*Prompt a*
Rewrite the passage on the 1989 transformations between "It may be obvious" and "and social experiences.", inclusive, changing "alternative publics" to "counter-publics".

*Passage to read*
------------------------------
We can point to all sorts of structural explanations why things worked out so roughly in Romania. The dictatorship was particularly repressive, the economy particularly devastated, the opposition particularly full of shady characters. In the interactions of the popular demonstrators, these structural factors found their expression as limitations on their definitions of the situation. They could only articulate and show among themselves an opposition to a brutal form of modern tyranny, totalitarianism. They were not able to marshal the power of politics in the service of democratic purposes in a sustained and differentiated fashion.

This is not to belittle the importance of the Romanian events of December 1989. I am here pointing to something that is both obvious and overlooked. Theoretically, I am underscoring the need to synthesize the insights of the interactive sociology of Erving Goffman with the political theory of Hannah Arendt. The synthesis illuminates some of the special legacies of 1989, particularly as they are revealed in different sets of circumstances, in the political experiences of Czechoslovakia and Poland and that of Romania.

The Social Definition of Power and Freedom: Czechoslovakia and Poland

It may be obvious that the transformation in Romania was not likely to follow the same path as those in Czechoslovakia or Poland, but why was this so situationally? What occurred in the moment of transformation that led to such different outcomes? Answering these questions requires a close consideration of the way the definition of the new situation is formed. In Czechoslovakia and Poland, the new definition went beyond the act of simple negation of totalitarianism. There were a number of distinctly different definers with distinctly different voices, and these voices and their power of definition had histories. In these countries there were interactively constituted alternative publics, something strikingly absent in Romania. The definitions of the situations there were built upon shared and sustained cultural, political, and social experiences.


Although the events leading to the changes of '89 in Czechoslovakia were fast and dramatic, they had a social background. The Charter 77 movement and VONS, the Committee for the Defense of the Unjustly Persecuted had sustained an alternative at the margins of political life for over a decade, coordinating oppositionist seminars, vibrant political debate, and theoretical discussions. There had also been significant Catholic Church–based social mobilizations developing apart from the officially sanctioned political order starting in 1985, when 150,000 Czechs and Slovaks marked the eleven hundredth anniversary of the death of Saint Methodius. In the oppositional activities of Charter 77 and VONS, sophisticated alternatives to the regime's imposed order were discussed; in the Catholic activity, a fairly broad segment of the population had experienced a public life set apart from the regime. Yet the oppositional world of such figures as Vaclav Havel, Rita Klimova, Jan Carnogursky, Petr Pithart, and Pavel Bratinka was cut off from the general population, and the Catholic movement, ultimately, was focused on the concerns of only a small segment of believers, a group that cannot be identified with the whole nation (as at least some maintain is the case in Poland).
------------------------------
*Task data*
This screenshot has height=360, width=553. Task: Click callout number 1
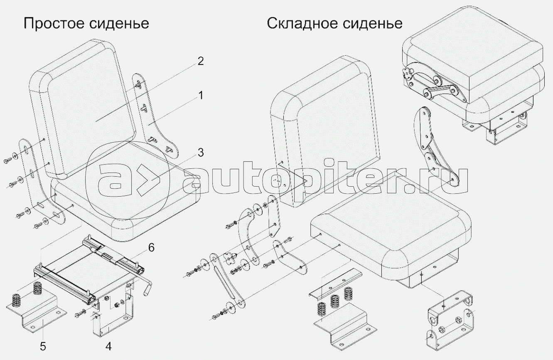(x=200, y=96)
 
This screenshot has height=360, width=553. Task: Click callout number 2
(x=200, y=62)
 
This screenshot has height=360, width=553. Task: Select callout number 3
(x=200, y=153)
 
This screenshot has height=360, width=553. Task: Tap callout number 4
(x=108, y=345)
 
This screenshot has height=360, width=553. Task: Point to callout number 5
(x=43, y=345)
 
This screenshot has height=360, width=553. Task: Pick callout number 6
(x=150, y=248)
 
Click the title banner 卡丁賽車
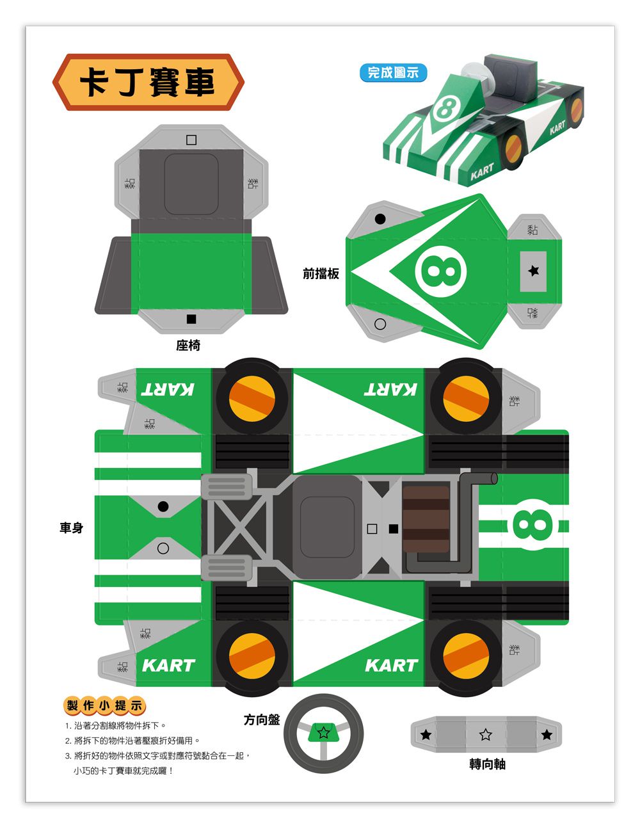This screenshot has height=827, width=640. tap(148, 82)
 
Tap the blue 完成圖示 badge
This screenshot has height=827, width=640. tap(393, 73)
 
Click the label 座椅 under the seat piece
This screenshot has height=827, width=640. tap(188, 345)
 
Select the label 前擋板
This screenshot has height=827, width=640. tap(321, 273)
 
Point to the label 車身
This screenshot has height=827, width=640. tap(71, 527)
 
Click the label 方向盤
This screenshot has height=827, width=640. tap(262, 719)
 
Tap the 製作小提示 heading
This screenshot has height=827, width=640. tap(104, 705)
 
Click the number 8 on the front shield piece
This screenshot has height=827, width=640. tap(441, 272)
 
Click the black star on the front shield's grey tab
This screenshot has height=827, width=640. tap(534, 271)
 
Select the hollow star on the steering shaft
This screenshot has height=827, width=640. tap(486, 735)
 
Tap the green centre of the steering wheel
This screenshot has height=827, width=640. tap(323, 732)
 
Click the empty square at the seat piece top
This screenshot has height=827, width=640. tap(191, 140)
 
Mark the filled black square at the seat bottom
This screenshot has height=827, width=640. tap(191, 319)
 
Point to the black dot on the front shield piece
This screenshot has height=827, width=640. tap(380, 219)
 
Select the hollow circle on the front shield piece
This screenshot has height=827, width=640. tap(380, 324)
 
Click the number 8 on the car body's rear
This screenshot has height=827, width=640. tap(532, 525)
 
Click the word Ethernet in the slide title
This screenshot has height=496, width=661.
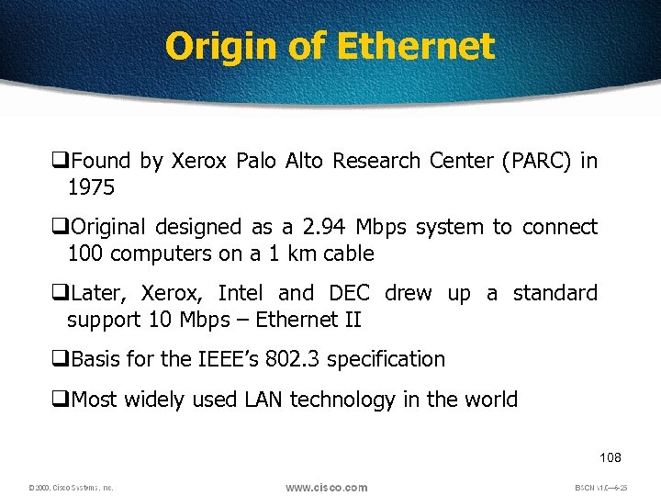click(x=416, y=46)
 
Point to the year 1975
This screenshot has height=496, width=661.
click(x=91, y=187)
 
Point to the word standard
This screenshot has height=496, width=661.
click(x=555, y=293)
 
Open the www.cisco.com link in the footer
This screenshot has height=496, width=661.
click(x=326, y=487)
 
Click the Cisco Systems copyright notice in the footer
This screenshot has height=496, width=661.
click(x=70, y=488)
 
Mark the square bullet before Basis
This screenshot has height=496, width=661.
click(x=63, y=359)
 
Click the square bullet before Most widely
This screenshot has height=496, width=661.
click(x=63, y=400)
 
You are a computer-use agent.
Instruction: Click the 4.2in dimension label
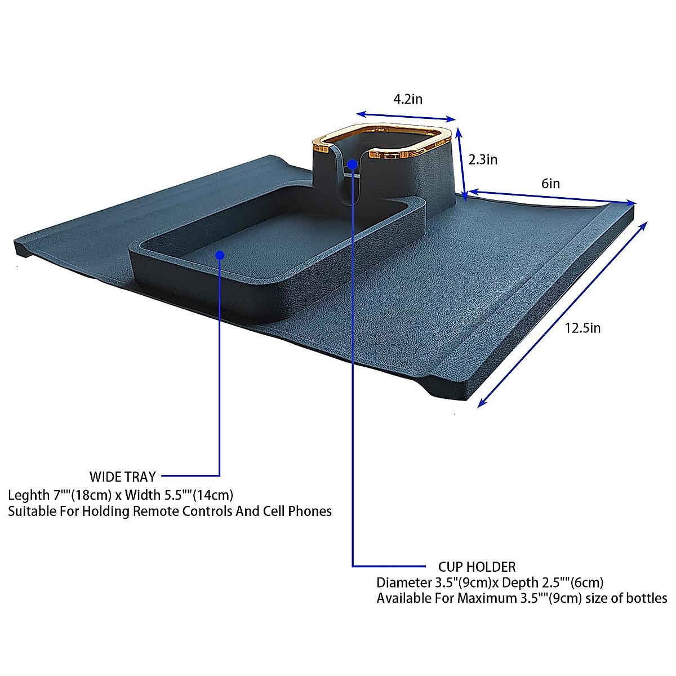click(408, 100)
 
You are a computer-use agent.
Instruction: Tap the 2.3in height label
click(483, 160)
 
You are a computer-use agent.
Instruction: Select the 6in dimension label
click(550, 184)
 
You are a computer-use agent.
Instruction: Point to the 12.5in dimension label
click(582, 328)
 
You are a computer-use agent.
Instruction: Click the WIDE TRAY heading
click(122, 477)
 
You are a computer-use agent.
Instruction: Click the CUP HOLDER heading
click(477, 567)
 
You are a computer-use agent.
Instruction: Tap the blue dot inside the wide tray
click(220, 255)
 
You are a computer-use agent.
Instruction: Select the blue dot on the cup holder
click(352, 164)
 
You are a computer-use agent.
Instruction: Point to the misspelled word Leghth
click(29, 495)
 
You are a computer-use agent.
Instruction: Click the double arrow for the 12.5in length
click(562, 313)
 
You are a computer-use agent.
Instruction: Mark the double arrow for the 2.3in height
click(462, 163)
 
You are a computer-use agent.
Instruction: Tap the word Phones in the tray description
click(310, 512)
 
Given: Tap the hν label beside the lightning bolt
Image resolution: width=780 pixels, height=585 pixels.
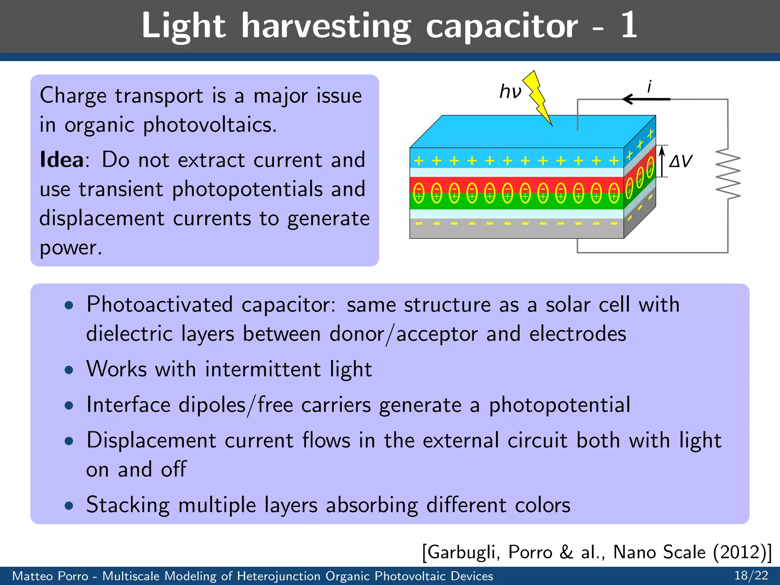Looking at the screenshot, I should [510, 92].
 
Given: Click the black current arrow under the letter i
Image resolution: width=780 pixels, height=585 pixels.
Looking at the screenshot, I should [646, 99].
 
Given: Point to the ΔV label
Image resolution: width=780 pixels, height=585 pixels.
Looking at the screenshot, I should [681, 161].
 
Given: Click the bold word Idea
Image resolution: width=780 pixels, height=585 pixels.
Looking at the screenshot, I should [61, 160].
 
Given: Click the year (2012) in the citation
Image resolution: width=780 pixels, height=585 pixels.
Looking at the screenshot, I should [739, 552].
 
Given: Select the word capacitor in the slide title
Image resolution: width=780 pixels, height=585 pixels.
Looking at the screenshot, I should [502, 26].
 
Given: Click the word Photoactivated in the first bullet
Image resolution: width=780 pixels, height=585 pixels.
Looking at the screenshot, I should [159, 305].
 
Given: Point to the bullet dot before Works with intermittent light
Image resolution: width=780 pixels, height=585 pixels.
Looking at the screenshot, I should [69, 370].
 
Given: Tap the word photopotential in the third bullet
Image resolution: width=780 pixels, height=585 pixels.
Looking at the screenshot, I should [559, 405].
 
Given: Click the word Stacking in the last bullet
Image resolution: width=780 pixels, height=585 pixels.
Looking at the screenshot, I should [128, 505].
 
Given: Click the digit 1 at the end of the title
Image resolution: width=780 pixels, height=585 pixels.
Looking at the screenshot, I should [629, 26].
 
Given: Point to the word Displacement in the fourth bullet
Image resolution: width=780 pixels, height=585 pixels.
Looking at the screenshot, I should [152, 441].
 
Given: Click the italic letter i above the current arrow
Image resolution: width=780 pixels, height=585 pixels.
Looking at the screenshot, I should [649, 86].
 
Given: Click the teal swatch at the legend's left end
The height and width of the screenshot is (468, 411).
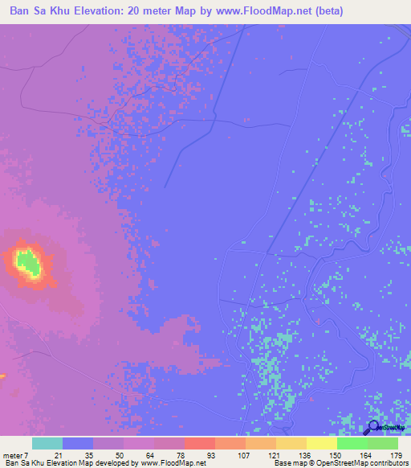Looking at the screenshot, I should pos(47,443).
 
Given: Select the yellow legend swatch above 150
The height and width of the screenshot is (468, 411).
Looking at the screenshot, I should pos(321,443).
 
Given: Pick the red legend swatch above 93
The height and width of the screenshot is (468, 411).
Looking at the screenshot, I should pos(199,443).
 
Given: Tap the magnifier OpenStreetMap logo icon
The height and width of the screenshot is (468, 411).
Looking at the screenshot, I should pos(372,428).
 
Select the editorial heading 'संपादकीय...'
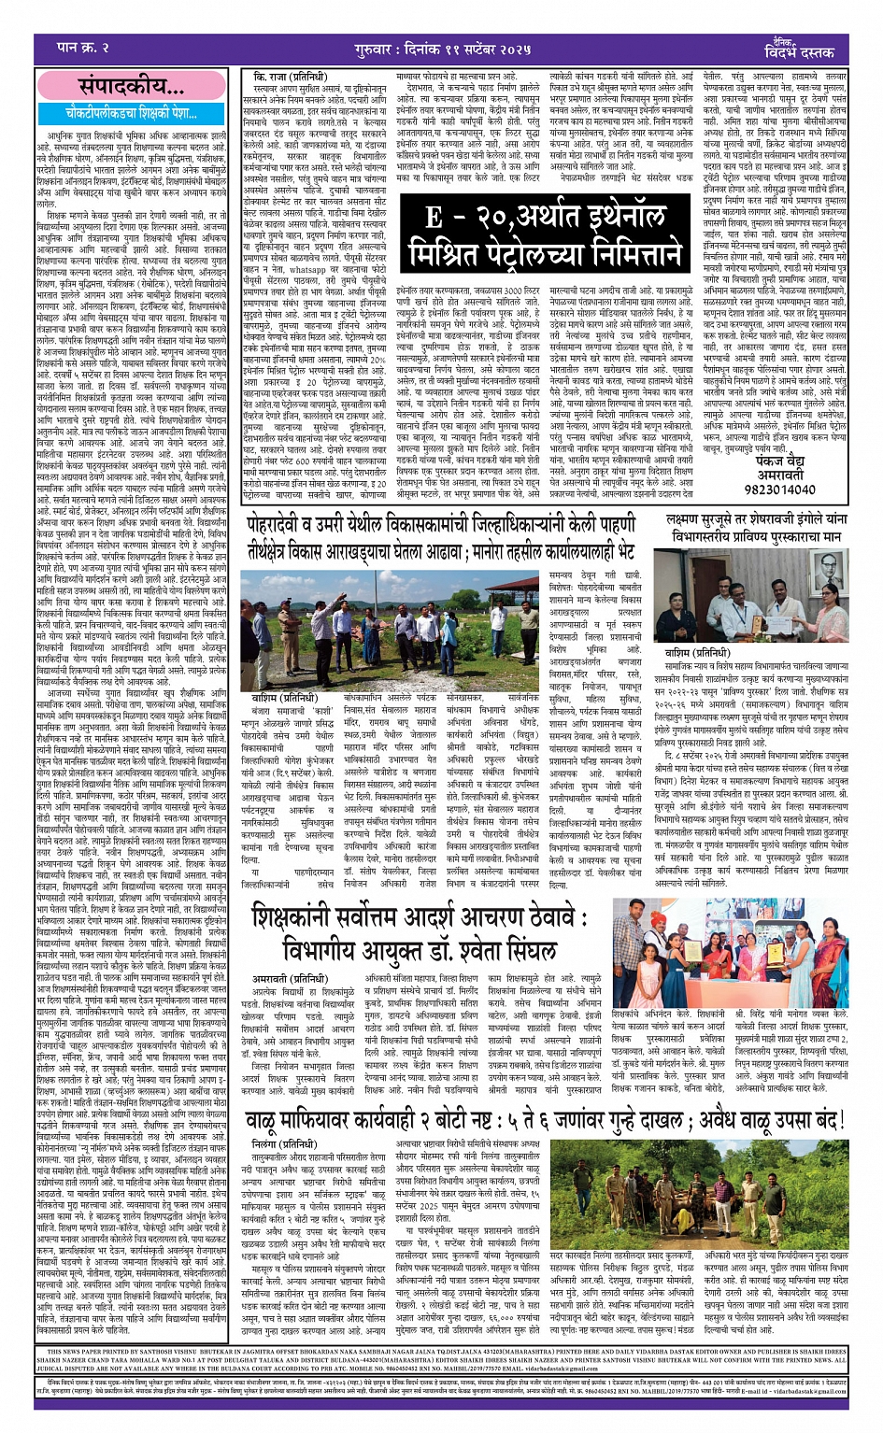click(x=130, y=87)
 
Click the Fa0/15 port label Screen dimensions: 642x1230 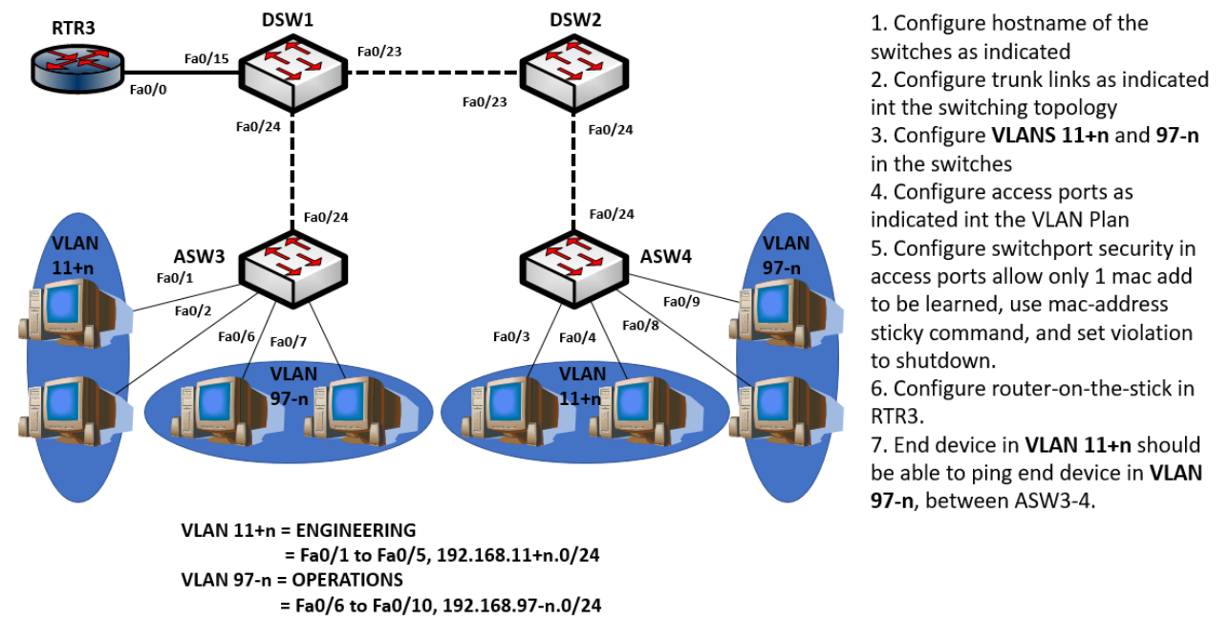(x=206, y=59)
------------------------------
*Prompt b*
Arrange the lines of the records between the lines holding "Click the empty square at the seat piece top" and "click(550, 184)", inclusive, as a Markdown table with the columns Row and Line. Number each row, skip blank lines, and omit the pictures.

*Correct output a*
It may be obvious that the transformation in Romania was not likely to follow the same path as those in Czechoslovakia or Poland, but why was this so situationally? What occurred in the moment of transformation that led to such different outcomes? Answering these questions requires a close consideration of the way the definition of the new situation is formed. In Czechoslovakia and Poland, the new definition went beyond the act of simple negation of totalitarianism. There were a number of distinctly different definers with distinctly different voices, and these voices and their power of definition had histories. In these countries there were interactively constituted counter-publics, something strikingly absent in Romania. The definitions of the situations there were built upon shared and sustained cultural, political, and social experiences.

*Correct output b*
| Row | Line |
|---|---|
| 1 | Click the empty square at the seat piece top |
| 2 | This screenshot has height=827, width=640. tap(191, 140) |
| 3 | Mark the filled black square at the seat bottom |
| 4 | This screenshot has height=827, width=640. tap(191, 319) |
| 5 | Point to the black dot on the front shield piece |
| 6 | This screenshot has height=827, width=640. tap(380, 219) |
| 7 | Select the hollow circle on the front shield piece |
| 8 | This screenshot has height=827, width=640. tap(380, 324) |
| 9 | Click the number 8 on the car body's rear |
| 10 | This screenshot has height=827, width=640. tap(532, 525) |
| 11 | Click the word Ethernet in the slide title |
| 12 | This screenshot has height=496, width=661. |
| 13 | click(x=416, y=46) |
| 14 | Point to the year 1975 |
| 15 | This screenshot has height=496, width=661. |
| 16 | click(x=91, y=187) |
| 17 | Point to the word standard |
| 18 | This screenshot has height=496, width=661. |
| 19 | click(x=555, y=293) |
| 20 | Open the www.cisco.com link in the footer |
| 21 | This screenshot has height=496, width=661. |
| 22 | click(x=326, y=487) |
| 23 | Click the Cisco Systems copyright notice in the footer |
| 24 | This screenshot has height=496, width=661. |
| 25 | click(x=70, y=488) |
| 26 | Mark the square bullet before Basis |
| 27 | This screenshot has height=496, width=661. |
| 28 | click(x=63, y=359) |
| 29 | Click the square bullet before Most widely |
| 30 | This screenshot has height=496, width=661. |
| 31 | click(x=63, y=400) |
| 32 | You are a computer-use agent. |
| 33 | Instruction: Click the 4.2in dimension label |
| 34 | click(408, 100) |
| 35 | You are a computer-use agent. |
| 36 | Instruction: Tap the 2.3in height label |
| 37 | click(483, 160) |
| 38 | You are a computer-use agent. |
| 39 | Instruction: Select the 6in dimension label |
| 40 | click(550, 184) |